§ Problema planteado 1
Devuelve, tal cual aparece en el texto sobre el acercamiento entre Irán y Estados Unidos, el fragmento que empieza en "Después, el 25" y termina en "cuestión nuclear iraní.".

§ Texto proporcionado

-----

Después, el 25 de agosto, por primera vez desde hacía décadas, se
producía la visita a Teherán de un diplomático estadounidense, Jeffrey
Feltman, secretario general adjunto de la ONU, venido en viaje oficial
para examinar junto con el nuevo jefe de la diplomacia iraní, Mohammad
Javad Zarif, la situación en Siria. Pero nadie duda que ambos abordaron
igualmente la cuestión de las relaciones entre Irán y Estados Unidos.
Por otra parte, acto seguido, acontecía un hecho insólito: Hasán Rohaní y
Barack Obama se enviaban cartas en las que se declaraban dispuestos a
llevar a cabo “discusiones directas” para intentar encontrar una
“solución diplomática” a la cuestión nuclear iraní.
A partir de
ahí, Hasán Rohaní se ha puesto a decir las frases que, desde hacía años,
los occidentales querían oír. Por ejemplo, durante una entrevista a la
CNN, declaraba a una pregunta sobre el holocausto: “Todo crimen contra
la humanidad, incluidos los crímenes cometidos por los nazis contra los
judíos, es reprensible y condenable”. Es decir, exactamente lo contrario
de lo que Mahmud Ahmadineyad había martilleado durante ocho años.
Rohaní afirmaba igualmente a la cadena NBC: “Jamás hemos pretendido
obtener una bomba nuclear, y no tenemos intención de hacerlo”. Por
último, en una tribuna publicada en el Washington Post, el presidente
iraní proponía a los occidentales buscar, mediante la negociación,
soluciones “beneficiosas para todas las partes”.
Como respuesta,
Barack Obama, en su discurso ante la ONU del 24 de septiembre, en el
cual citó veinticinco veces a Irán, dijo asimismo lo que Teherán quería
oír. Que Estados Unidos no “pretendía cambiar el régimen” iraní, y que
Washington respeta “el derecho de Irán a acceder a la energía nuclear
con fines pacíficos”. Sobre todo, por primera vez, no amenazó a Irán ni
repitió la frase fatídica: “Todas las opciones están sobre la mesa”.

-----

§ Problema planteado 2
Desplaza 98 unidades cada número de las coordenadas de las respuestas en los registros que empiezan en la línea que contiene "You are a computer-use agent. The width" y terminan en la línea que contiene "coord(622,1387)", ambas incluidas. Reproduce únicamente esas líneas, completas y sin omitir ninguna.

§ Registros proporcionados

-----

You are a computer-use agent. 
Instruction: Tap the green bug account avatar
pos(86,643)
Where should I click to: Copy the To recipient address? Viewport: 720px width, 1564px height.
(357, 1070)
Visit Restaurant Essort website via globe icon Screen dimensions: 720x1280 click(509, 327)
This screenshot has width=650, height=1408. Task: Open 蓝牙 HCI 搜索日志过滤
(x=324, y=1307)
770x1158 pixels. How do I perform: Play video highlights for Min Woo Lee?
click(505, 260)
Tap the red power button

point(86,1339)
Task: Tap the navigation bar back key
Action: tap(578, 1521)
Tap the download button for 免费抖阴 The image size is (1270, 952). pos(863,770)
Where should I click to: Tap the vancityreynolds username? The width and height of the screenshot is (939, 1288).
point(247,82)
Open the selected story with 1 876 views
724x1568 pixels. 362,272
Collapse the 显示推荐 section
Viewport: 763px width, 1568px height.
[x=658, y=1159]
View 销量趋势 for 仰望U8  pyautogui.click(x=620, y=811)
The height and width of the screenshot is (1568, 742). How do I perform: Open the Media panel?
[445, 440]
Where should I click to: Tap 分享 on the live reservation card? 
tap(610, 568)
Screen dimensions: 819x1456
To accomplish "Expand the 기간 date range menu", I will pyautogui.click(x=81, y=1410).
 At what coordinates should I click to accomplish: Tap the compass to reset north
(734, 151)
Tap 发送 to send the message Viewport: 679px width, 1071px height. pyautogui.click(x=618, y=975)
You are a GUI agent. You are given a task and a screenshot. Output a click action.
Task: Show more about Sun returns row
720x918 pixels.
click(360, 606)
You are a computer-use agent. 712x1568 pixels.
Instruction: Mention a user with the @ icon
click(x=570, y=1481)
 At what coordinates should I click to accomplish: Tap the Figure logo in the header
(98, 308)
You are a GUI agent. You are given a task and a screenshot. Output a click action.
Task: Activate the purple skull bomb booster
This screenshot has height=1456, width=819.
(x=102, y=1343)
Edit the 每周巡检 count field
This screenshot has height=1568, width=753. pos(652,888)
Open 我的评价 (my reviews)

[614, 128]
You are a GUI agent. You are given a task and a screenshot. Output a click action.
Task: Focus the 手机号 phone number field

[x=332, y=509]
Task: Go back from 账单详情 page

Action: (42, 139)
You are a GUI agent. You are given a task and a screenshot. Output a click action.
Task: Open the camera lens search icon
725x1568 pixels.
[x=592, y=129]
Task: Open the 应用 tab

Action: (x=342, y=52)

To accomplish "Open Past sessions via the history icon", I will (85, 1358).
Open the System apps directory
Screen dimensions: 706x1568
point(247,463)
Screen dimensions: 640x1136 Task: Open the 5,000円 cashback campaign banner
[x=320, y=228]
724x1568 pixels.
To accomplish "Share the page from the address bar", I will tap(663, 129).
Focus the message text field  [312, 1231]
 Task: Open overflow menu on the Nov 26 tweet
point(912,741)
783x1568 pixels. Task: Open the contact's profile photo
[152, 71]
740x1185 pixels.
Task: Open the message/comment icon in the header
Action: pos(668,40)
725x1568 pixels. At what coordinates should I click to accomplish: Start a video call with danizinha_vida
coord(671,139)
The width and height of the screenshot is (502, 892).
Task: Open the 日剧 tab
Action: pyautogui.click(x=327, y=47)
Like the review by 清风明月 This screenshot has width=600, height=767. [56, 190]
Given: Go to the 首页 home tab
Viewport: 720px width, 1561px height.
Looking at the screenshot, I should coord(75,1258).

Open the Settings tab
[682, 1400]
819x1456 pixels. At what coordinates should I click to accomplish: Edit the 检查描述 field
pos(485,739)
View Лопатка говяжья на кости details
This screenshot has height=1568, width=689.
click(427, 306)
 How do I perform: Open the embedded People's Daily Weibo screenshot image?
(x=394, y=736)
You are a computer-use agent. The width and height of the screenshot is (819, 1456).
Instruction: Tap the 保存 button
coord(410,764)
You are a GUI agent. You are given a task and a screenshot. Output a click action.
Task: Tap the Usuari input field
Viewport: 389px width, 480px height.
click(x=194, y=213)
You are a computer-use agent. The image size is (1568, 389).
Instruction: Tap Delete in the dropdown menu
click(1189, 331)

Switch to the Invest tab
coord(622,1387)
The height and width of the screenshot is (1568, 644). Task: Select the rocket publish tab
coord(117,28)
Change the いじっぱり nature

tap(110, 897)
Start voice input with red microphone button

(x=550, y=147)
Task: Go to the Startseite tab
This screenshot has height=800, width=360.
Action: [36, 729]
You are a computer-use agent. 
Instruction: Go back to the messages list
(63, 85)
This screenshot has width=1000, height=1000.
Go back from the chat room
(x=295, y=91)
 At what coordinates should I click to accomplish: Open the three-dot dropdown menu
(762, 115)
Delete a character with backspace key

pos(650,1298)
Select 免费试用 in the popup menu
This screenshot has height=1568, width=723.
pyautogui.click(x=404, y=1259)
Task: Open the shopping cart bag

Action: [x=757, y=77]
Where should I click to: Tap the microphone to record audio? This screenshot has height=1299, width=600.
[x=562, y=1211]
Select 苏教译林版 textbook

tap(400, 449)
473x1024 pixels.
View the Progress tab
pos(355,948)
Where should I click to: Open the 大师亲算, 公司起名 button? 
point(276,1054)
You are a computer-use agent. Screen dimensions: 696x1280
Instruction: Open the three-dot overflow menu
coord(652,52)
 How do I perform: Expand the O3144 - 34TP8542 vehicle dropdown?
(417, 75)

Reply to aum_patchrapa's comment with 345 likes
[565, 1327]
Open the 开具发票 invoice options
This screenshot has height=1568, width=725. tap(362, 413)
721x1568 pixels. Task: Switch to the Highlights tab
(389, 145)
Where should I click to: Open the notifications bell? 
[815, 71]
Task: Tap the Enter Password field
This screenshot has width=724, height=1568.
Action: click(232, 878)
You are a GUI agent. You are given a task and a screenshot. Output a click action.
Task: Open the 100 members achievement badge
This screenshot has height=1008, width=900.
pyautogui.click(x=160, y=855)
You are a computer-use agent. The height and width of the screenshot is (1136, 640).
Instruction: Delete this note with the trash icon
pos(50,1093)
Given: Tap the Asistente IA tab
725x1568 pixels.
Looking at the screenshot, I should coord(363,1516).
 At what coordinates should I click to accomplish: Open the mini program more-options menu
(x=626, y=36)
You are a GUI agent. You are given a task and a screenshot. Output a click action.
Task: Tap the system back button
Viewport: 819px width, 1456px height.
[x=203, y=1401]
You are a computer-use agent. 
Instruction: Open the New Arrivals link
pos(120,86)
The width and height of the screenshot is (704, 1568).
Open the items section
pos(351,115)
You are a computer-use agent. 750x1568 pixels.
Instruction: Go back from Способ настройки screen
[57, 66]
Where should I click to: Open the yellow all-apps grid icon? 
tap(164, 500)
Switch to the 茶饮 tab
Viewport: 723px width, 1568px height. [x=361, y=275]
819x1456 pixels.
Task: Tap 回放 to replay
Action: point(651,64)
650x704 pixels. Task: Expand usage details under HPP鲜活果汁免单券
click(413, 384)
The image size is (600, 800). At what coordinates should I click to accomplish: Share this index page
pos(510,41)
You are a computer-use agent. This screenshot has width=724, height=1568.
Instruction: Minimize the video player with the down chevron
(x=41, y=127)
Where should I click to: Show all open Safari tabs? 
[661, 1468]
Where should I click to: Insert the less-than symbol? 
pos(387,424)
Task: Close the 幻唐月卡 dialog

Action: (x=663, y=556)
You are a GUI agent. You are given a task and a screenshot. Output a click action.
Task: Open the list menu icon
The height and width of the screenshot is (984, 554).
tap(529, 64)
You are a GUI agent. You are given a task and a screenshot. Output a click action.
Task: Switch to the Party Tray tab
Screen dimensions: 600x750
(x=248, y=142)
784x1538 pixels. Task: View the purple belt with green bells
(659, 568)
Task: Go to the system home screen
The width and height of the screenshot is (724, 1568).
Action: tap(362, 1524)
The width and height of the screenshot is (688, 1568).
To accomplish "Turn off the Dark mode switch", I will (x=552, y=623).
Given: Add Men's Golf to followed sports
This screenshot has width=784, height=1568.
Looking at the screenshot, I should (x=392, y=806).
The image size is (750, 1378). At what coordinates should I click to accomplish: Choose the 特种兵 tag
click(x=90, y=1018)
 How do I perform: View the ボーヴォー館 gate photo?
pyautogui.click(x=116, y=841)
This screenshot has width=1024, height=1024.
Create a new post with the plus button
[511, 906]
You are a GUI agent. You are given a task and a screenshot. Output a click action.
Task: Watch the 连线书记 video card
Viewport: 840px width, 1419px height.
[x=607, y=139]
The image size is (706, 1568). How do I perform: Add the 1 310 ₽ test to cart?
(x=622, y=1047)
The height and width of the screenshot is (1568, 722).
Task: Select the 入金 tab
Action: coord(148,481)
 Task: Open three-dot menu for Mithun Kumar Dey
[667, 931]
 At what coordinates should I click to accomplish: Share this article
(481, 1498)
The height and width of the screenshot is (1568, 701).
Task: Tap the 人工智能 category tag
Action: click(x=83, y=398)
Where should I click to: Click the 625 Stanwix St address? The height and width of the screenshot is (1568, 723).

-----

§ Respuesta desarrollada 1
Después, el 25 de agosto, por primera vez desde hacía décadas, se
producía la visita a Teherán de un diplomático estadounidense, Jeffrey
Feltman, secretario general adjunto de la ONU, venido en viaje oficial
para examinar junto con el nuevo jefe de la diplomacia iraní, Mohammad
Javad Zarif, la situación en Siria. Pero nadie duda que ambos abordaron
igualmente la cuestión de las relaciones entre Irán y Estados Unidos.
Por otra parte, acto seguido, acontecía un hecho insólito: Hasán Rohaní y
Barack Obama se enviaban cartas en las que se declaraban dispuestos a
llevar a cabo “discusiones directas” para intentar encontrar una
“solución diplomática” a la cuestión nuclear iraní.

§ Respuesta desarrollada 2
You are a computer-use agent. The width and height of the screenshot is (819, 1456).
Instruction: Tap the 保存 button
coord(508,862)
You are a GUI agent. You are given a task and a screenshot. Output a click action.
Task: Tap the Usuari input field
Viewport: 389px width, 480px height.
click(x=292, y=311)
You are a computer-use agent. The image size is (1568, 389).
Instruction: Tap Delete in the dropdown menu
click(1287, 429)

Switch to the Invest tab
coord(720,1485)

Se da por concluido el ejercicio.